Open the Tennessee Comptroller's Local Government Audit search

Evidence access note: A resident must know which database to search, locate findings near the back of reports that exceed 150 pages, and manually inspect the 2020-2022 image-only scans because those copies are not reliably text-searchable.

Field notes

What required careful interpretation

Field note 1 · Fiscal year 2023 was a break from the prior three reports

The 2020, 2021, and 2022 schedules reported no matters. The 2023 audit reported two material weaknesses. That establishes a change in the published audit record, but the audits do not explain why the change occurred.

Assessment: CHANGE CONFIRMED; CAUSE UNCLEAR.

Field note 2 · A clean opinion does not mean there were no findings

All six audits said the final financial statements were presented fairly. The 2023-2025 reports also identified material weaknesses or noncompliance. The opinion applies to the final audited statements; the findings describe weaknesses in processes and controls.

Assessment: BOTH STATEMENTS ARE CONFIRMED.

Field note 3 · Audit adjustments are not automatically losses

The adjustments included timing corrections, reclassifications, liabilities, interfund activity, grant revenue, capital assets, accumulated depreciation, and other accounting entries. Combining the totals into a claim that money was missing would misstate the records.

Assessment: CLAIMS OF MISSING MONEY ARE NOT SUPPORTED.

Field note 4 · The repeated finding became smaller but did not disappear

The amount of adjustments associated with the expenditure-related finding fell from about $21.245 million to $752,000. That supports describing the scale as improved. Because the auditors repeated the material weakness in 2025, it does not support saying the control problem was fully corrected.

Assessment: IMPROVEMENT CONFIRMED; RESOLUTION NOT CONFIRMED.

Field note 5 · The budget findings were compliance findings, not final deficits

In 2024 and 2025, appropriations in certain funds exceeded estimated revenue and available fund balance. The auditors also stated that actual expenditures remained below appropriations, so the affected funds did not end with deficit fund balances.

Assessment: NONCOMPLIANCE CONFIRMED; YEAR-END DEFICIT CLAIM NOT SUPPORTED.

Outstanding questions

Records that would strengthen the conclusion

  • Records explaining what changed between fiscal years 2022 and 2023.
  • Detailed corrective action plans beyond the brief responses included in the audits.
  • Finance-department closing checklists and reconciliation procedures.
  • City Council budget-amendment ordinances for the funds named in the 2024 and 2025 findings.
  • Finance Committee or City Council discussions of the audit findings.
  • The fiscal-year 2026 audit when released.

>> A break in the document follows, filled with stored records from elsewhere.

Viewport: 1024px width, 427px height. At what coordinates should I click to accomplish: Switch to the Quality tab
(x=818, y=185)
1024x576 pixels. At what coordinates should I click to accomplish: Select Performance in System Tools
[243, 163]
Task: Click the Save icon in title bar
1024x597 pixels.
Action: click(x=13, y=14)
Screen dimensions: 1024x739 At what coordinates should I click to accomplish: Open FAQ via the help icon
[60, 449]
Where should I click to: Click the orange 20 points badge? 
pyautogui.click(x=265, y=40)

What would change the conclusion

The current answer may improve or become more concerning

The conclusion would become more favorable if later records show that the expenditure-related material weakness and budget-compliance finding were resolved and that new controls were tested successfully. It would become more concerning if the same findings repeat again, adjustment amounts increase, new material weaknesses appear, or the city cannot document corrective controls.

Civic learning note

A clean audit opinion and a material weakness can both be true

An unmodified opinion means the auditor concluded that the final financial statements were presented fairly under the applicable accounting rules.

A material weakness means a control problem was serious enough that a material financial-statement error might not be prevented, or detected and corrected, on time.

Auditors can propose corrections during the audit, the city can record those corrections, and the final statements can still receive an unmodified opinion while the underlying control weakness is reported.

Revision history

How this page has changed

  1. Expanded the review from fiscal years 2023-2025 to fiscal years 2020-2025 after obtaining the three earlier audit reports. Added the three-year no-finding baseline and clarified that the published pattern changed in 2023. The evidence label remained Supported.
  2. Initial publication based on the fiscal-year 2023, 2024, and 2025 audit reports.